Source:
He died in 2010 aged 82. Two years later the then-current Labour MP for Rochdale Simon Danczuk accused him of child abuse in Parliament and followed it up with a book very light on dates and lacking any accusations about people who were still alive. I don't know what to make of it all but certainly there's been some very lazy journalism in covering the allegations because some of the propositions are utterly ludicrous.
Nobody seemed inclined to consider that Danczuk, who'd only scraped home because dozy local Tories forgot they needed to vote tactically, had a vested interest in smearing the Liberal Democrats.
The proposition that MI5 repeatedly intervened to protect him as part of an Establishment cover-up is preposterous. Cyril was an obscure Northern politician then a lone wolf in a party with a mere handful of MPs. When on earth was he part of the "Establishment" ? He's accused of clandestine activities in a London paedophile ring but he was the most easily recognisable man in the country; he couldn't go anywhere in secret. . Geoffrey Dickens the neighbouring Tory MP seemingly rehabilitated for his "dossier" on Westminster paedophiles used a picture of him and Cyril together and an apparent endorsement in his 1992 election leaflets so Cyril can't have been in it.

Data provided:
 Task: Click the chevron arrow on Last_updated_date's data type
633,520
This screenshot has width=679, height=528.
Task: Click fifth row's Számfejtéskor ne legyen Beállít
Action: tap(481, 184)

Task instructions:
Decide whether each statement below agrees with the text about Cyril above. For each, answer yes or no and quote the words of the text that decide it. 1. Simon Danczuk was the Labour MP for Rochdale. 2. The writer finds it believable that MI5 repeatedly intervened to protect Cyril. 3. Geoffrey Dickens used a picture of himself and Cyril in his 1992 election leaflets.

Written response:
1. Yes: "the then-current Labour MP for Rochdale Simon Danczuk"
2. No: "The proposition that MI5 repeatedly intervened to protect him as part of an Establishment cover-up is preposterous."
3. Yes: "used a picture of him and Cyril together and an apparent endorsement in his 1992 election leaflets"